The railway and Cornish identity

Richard Harris, ‘Building regional identity: social and cultural significance of railways for Cornwall in the late nineteenth and early twentieth centuries’, Journal of Transport History 41 (2020), pp.254-277.

How did the railway contribute to a sense of Cornish identity? Most work on the railway in Cornwall has restricted itself to the railway’s role in encouraging tourism and manufacturing tourist imagery. The view from the railway has now become the hegemonic image of Cornwall seen in countless contexts, most recently in Channel 5’s ‘Cornwall’s most scenic railway journeys’.

In this article Richard Harris goes further and suggests a wider range of ways in which the railway has impacted on the Cornish identity. The article is firmly grounded in the work of the New Cornish Studies of the 1990s and 2000s and follows that work in carefully distinguishing between the Cornish identity and the identity of Cornwall. The former is the sense of identity that those with a Cornish connection hold; the latter includes those images of Cornwall that flow from externally created discourses.

With this sound foundation in place, Harris proposes that the railway affected Cornish identity in three main ways. The first was by the well-known development of the tourist gaze. Here the article relies on the existing literature, recounting the familiar marketing strategies of the railway companies that created an enduring image of place. This constructed Cornwall as remote yet accessible in its remoteness, a melange of Celtic myths and romantic associations that neatly appealed (and appeals) to a middle-class tourist gaze. Railways were therefore an intrinsic part of a dominant discourse imposed upon Cornwall.

However, the second way in which the railway had significance has been less explored hitherto. The railway has acted as a metaphor for remoteness and isolation – the ‘end of the line’ seen from outside. But from the inside it has also been a metaphor for connection with other places, the beginning of a journey, a means of escape from hardship, unemployment and lack of opportunity. In the later nineteenth century, the railway took over as the first link in the chain of emigration. In this sense, for insiders it acted as a conduit for leaving Cornwall, taking on a special significance in that context.

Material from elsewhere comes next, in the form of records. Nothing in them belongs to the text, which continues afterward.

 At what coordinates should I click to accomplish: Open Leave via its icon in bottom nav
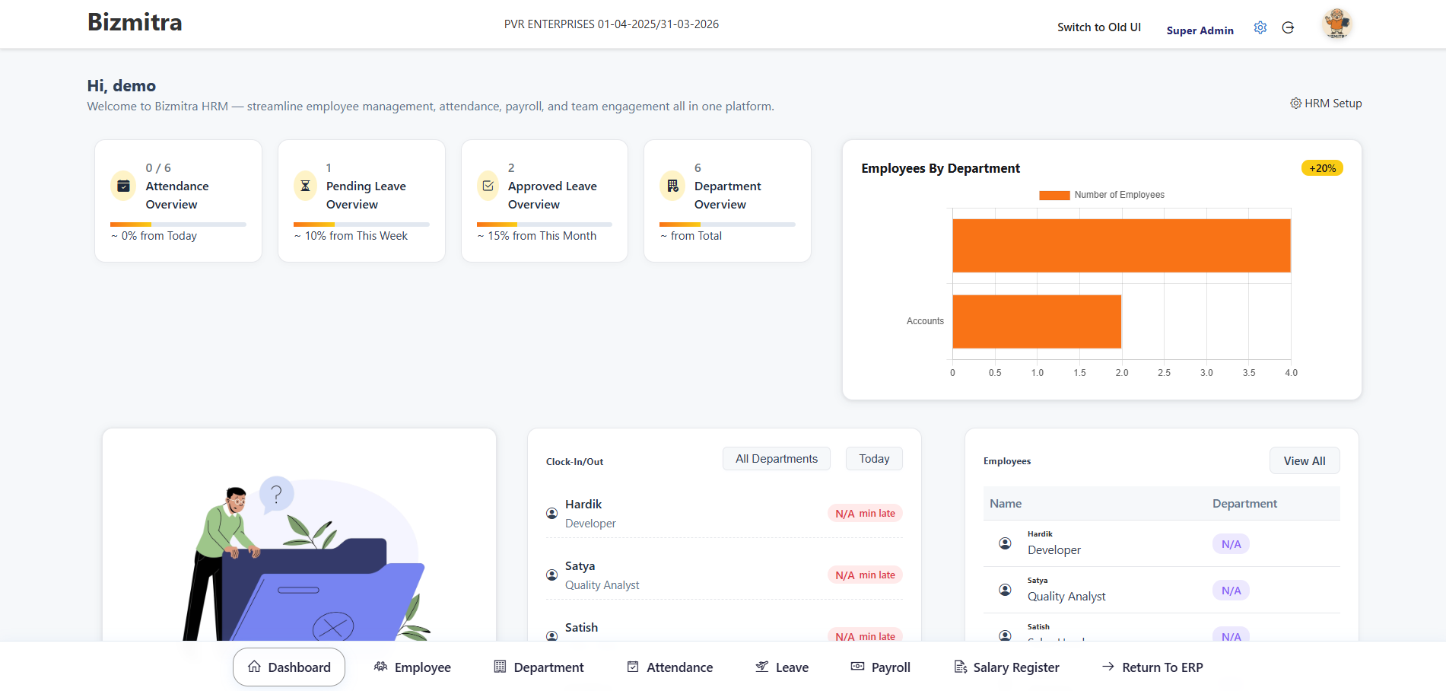tap(761, 667)
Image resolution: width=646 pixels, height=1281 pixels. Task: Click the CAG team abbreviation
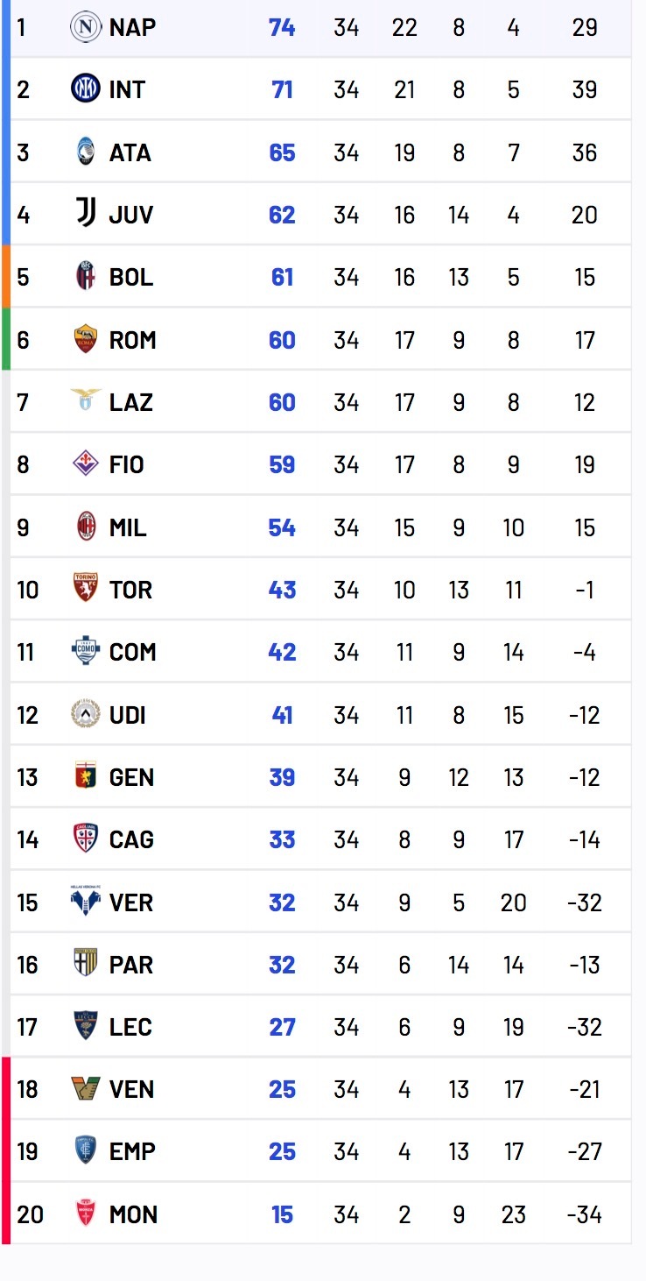[x=131, y=839]
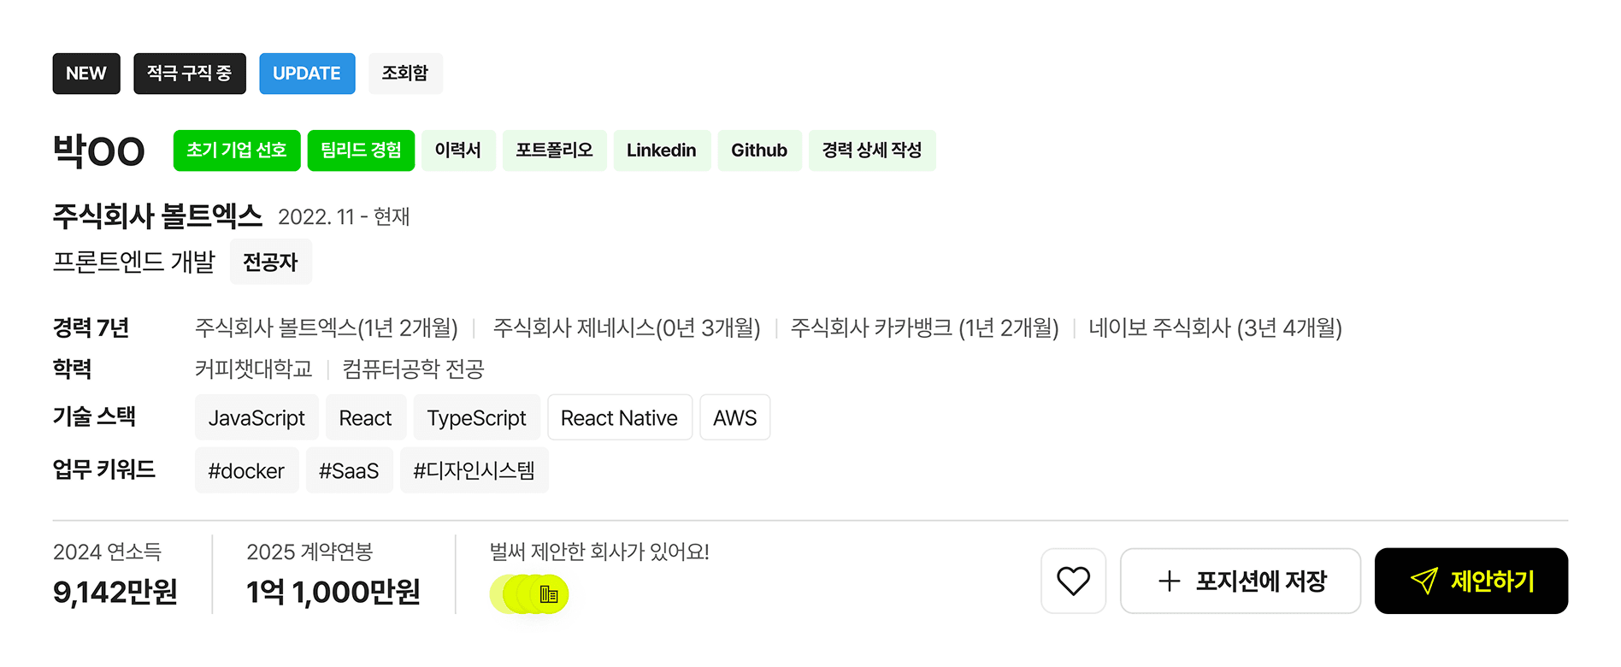The image size is (1621, 667).
Task: Click the green 초기 기업 선호 badge
Action: click(x=237, y=151)
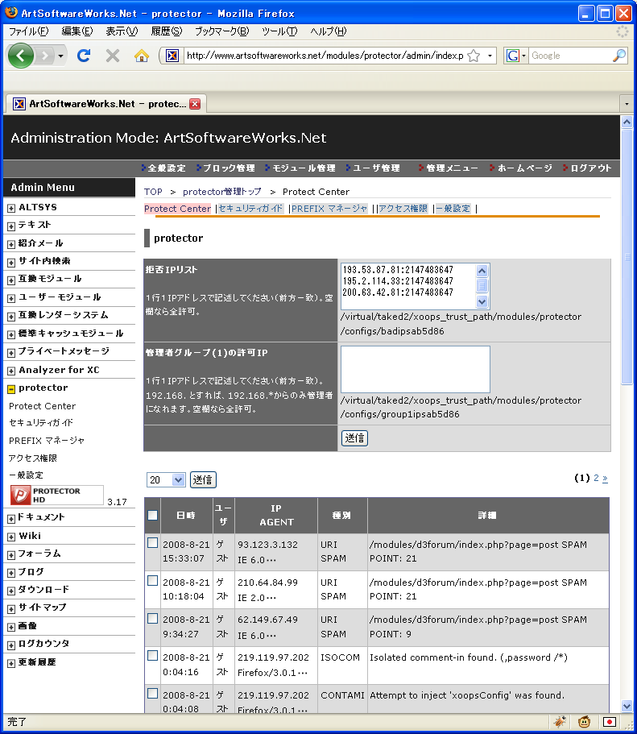This screenshot has width=637, height=734.
Task: Switch to the PREFIX マネージャ tab
Action: pyautogui.click(x=329, y=209)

Finally, the railway has become inscribed as a part of the cultural text of Cornishness. Brunel’s bridge over the Tamar became a signifier of the boundary between Cornwall and England. Travelling across the bridge became an inescapable part of the experience of being Cornish, of leaving one’s land, of returning to it. Railway journeys became central to expressions of Cornish identity. The landscapes glimpsed from the railway carriage window, the paraphernalia of the journey and the railway infrastructure all became unavoidably meshed with the act of feeling Cornish.

The article concludes that the railway has meant a lot more to the Cornish than the imagery of a tourist utopia suggests. Once the meanings it held (and holds) for insiders is added to the mix, we discover a more complex effect, with conflicting meanings that depend to an extent on standpoints and origins. This article thus adds considerably to our understanding of the role of the railways and to the pre-existing one-dimensional literature, while providing an excellent example of the New Cornish Studies approach in action.

2 thoughts on “The railway and Cornish identity

  1. Admirable, thank you. Without reading the original I would like to propose another area of significance, the continuity from engineering for mining by way of railways to engineering in general. The individual contributions of heroes from Trevithick onwards is well-known. To work for the GWR was, up to WW2, a highly respected career ladder. I had a relative, Tom Bunt, who went from an apprenticeship at St Blazey railway works to become Director of the Chinese Imperial Dockyard at Shanghai, in the reconstruction of China’s industry following European humiliations.
    Has there been as much work on the engineering diaspora as on the mining?